Since the days of my Brownie Hawkeye, 620 film, and burn-your-fingers flashbulbs, photography has been a part of me. Until medical school I shot for fun, but as yearbook editor, I became more serious. I carried a small camera over my shoulder and under my white coat. With a pad of model releases ready for signing, the ER and wards of the Memphis charity hospital became my venue. As a psychiatry resident in Baltimore, I had my first academic experience: My teacher and the official hospital photographer, a National Geographic alum, gave me access to his darkroom and critiques.

With a bit of time on my hands, I began to study the history of photography. I had grown up on Life, Look, and Geographic. Vietnam War photographers were at their peak, and they led me to Magnum’s giants: Capa, Cartier-Bresson, Smith, Davidson, Erwitt, Halsman, and others. If I’d come from a New York Borough instead of the mountains of Tennessee, I might have spent the late 1960s and early ‘70s in Vietnam armed with a camera instead of studying medicine.

For me action photography came with parenthood: soccer, track, baseball, bicycle racing, and wrestling.
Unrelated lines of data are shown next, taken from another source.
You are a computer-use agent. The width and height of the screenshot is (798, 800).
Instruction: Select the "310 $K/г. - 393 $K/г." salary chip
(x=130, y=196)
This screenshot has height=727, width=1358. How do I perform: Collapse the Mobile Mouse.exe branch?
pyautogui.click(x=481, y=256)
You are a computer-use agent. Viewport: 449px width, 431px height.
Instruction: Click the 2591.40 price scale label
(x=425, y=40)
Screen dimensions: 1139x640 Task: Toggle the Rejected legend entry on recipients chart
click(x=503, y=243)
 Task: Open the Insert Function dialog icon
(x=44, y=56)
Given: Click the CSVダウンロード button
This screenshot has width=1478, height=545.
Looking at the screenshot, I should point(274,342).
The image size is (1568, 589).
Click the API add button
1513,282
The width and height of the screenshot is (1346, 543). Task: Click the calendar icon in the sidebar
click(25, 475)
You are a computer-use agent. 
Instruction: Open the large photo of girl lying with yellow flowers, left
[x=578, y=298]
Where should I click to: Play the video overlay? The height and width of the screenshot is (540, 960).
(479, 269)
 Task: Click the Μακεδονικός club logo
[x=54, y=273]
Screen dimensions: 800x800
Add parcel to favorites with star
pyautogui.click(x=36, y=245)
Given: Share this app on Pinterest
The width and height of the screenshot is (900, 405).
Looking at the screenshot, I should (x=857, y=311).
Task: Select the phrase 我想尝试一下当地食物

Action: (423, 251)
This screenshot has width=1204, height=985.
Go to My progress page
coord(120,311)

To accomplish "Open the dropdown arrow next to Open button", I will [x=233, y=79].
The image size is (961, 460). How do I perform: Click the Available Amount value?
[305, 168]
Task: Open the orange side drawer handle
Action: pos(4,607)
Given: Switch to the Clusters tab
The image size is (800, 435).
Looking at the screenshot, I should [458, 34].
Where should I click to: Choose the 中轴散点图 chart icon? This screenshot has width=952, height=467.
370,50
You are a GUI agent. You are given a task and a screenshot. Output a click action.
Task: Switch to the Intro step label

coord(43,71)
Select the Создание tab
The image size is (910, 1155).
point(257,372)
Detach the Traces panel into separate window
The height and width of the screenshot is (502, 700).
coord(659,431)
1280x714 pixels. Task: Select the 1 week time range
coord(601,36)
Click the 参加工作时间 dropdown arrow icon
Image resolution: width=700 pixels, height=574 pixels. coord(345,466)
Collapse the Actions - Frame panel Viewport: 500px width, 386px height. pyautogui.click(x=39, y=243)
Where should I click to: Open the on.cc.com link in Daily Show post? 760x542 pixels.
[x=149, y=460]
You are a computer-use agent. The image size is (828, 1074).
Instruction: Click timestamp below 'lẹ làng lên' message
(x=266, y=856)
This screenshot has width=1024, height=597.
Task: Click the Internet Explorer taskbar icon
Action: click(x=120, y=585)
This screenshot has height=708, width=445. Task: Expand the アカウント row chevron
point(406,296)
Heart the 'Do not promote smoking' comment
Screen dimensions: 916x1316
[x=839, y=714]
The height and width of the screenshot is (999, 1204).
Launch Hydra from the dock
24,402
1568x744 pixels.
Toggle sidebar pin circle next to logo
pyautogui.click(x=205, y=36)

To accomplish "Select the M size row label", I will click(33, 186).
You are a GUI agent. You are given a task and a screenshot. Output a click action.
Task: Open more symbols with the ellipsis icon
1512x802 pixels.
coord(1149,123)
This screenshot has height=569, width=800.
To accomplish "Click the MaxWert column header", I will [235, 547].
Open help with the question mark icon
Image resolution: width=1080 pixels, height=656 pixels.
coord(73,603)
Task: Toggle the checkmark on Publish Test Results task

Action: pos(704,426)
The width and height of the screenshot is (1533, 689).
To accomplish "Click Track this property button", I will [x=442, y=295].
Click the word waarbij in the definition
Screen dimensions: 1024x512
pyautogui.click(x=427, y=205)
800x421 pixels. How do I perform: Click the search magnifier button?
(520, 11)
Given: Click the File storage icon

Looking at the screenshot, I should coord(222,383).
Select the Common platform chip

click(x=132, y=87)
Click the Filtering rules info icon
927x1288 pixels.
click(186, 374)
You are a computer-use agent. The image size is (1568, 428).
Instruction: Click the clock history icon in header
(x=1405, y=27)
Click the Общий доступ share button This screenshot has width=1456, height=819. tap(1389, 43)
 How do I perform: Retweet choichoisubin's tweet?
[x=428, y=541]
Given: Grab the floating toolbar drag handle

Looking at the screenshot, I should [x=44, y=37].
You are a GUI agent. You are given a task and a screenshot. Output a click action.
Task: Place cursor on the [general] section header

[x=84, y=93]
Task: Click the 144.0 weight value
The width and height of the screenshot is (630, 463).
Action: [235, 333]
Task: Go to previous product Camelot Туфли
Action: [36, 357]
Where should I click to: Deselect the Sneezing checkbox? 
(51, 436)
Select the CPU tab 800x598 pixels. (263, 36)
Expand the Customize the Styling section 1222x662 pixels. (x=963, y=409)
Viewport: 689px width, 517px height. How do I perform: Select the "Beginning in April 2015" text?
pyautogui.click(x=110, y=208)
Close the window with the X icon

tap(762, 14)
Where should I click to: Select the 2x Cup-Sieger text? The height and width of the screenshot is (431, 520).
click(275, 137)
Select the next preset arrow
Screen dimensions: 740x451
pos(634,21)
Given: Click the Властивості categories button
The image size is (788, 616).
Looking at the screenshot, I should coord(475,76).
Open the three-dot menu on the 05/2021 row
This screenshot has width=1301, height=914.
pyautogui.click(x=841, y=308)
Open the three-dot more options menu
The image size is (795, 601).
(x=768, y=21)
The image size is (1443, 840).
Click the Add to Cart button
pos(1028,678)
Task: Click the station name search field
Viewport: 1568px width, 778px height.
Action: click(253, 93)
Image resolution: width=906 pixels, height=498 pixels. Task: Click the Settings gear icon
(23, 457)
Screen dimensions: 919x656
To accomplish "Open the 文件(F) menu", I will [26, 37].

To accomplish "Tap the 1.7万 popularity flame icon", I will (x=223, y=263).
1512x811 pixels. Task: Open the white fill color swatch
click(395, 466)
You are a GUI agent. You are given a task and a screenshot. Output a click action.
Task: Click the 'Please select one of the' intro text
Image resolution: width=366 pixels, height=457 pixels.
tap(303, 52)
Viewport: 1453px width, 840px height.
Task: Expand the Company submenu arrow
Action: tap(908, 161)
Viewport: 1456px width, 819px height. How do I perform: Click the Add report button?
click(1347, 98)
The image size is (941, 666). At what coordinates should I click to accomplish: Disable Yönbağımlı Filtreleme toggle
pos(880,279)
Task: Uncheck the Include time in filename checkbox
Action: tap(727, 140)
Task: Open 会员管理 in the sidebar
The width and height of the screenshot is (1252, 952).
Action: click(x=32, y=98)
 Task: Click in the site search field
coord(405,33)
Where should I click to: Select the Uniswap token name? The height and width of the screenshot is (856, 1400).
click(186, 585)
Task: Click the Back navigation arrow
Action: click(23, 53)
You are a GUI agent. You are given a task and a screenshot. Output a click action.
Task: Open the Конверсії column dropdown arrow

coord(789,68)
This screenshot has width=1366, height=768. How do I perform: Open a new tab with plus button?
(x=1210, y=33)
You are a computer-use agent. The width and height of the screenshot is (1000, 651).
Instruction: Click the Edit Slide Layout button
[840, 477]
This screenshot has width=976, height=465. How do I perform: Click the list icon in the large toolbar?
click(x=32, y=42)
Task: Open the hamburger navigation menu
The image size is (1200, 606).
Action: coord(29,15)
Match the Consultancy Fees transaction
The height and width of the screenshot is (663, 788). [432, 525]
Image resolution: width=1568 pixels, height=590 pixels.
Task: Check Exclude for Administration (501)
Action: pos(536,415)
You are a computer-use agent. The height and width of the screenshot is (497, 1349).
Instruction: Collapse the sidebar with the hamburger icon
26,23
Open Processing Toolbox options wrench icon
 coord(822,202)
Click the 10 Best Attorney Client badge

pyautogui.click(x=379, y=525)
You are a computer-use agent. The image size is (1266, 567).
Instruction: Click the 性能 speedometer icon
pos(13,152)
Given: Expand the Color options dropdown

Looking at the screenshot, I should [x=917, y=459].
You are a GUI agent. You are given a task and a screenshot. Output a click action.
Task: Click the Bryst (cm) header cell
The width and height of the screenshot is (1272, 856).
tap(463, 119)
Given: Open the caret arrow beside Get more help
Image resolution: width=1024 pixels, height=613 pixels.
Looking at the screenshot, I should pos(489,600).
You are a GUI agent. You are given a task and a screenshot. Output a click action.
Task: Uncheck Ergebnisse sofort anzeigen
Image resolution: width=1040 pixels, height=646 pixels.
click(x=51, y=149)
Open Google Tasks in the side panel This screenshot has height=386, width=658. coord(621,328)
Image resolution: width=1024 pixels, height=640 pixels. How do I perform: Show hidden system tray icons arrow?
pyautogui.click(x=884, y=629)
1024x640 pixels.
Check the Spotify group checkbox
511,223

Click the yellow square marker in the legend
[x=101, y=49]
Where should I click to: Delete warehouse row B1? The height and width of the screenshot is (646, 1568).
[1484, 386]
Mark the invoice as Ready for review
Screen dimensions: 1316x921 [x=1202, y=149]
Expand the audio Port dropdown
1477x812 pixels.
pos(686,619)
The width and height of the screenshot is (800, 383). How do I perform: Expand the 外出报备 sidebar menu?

When digital photography was in its infancy my wife, who has spoken horse since childhood, introduced me to photographing mounted sports. The new method of capture freed me to shoot promiscuously at 8 frames a second without the cost constraints of film, processing, and proofing. Feedback was immediate.

With access to mounted sports and proper equipment, I fell into a formula: Show up; be as close to the action as possible; take more than enough images to capture the action, and then in post processing pick out those, which illustrated Cartier-Bresson’s “decisive moment.” All mounted sports have horse and rider as basic elements, but each one has its own geography, pace and rhythm. Attunement to the race, game, or hunt is critical. Since I photograph these events for fun, I can show up for practices or cubbing; indulge in “overshooting,” and lavishing time on post processing for the images, which interest me.

I shot for images, which not only document the event, but also illustrate the connection of the horse, the rider, and their environment; the naked power and poise of the human/animal pair(s), and the dangers they face. When I am lucky, the composition gods align: Horse and rider lean or charge diagonally across the frame; triangular patters appear; symmetry and balance are framed as if in a still life, and leading lines drift toward infinity. Those are good days.

As Woody Allen said, “80% of life is just showing up.” For me, just watching magnificent animals and their riders is reward enough; capturing images is an added bonus. For a fleeting moment, in my viewfinder, I can ride with my subjects.

Bio: I am originally from Hawkins County in North Eastern most Tennessee. I came to Nashville on the faculty at Vanderbilt from Baltimore and stayed to practice adult and pediatric psychiatry and psychoanalysis.

Since the 1970s, MTSU in Murfreesboro has nurtured photography. With additional academic photography programs in local high schools and colleges, Nashville has developed a thriving, creative photographic nucleus. For non-professionals like myself, the Nashville and Brentwood camera clubs form the hubs of our photo lives.

While mounted sports photography forms the centerpiece of my body of work, I also shoot documentary and webpage images for Vanderbilt’s Department of Psychiatry, the St. Louis Psychoanalytic Institute, and local charities.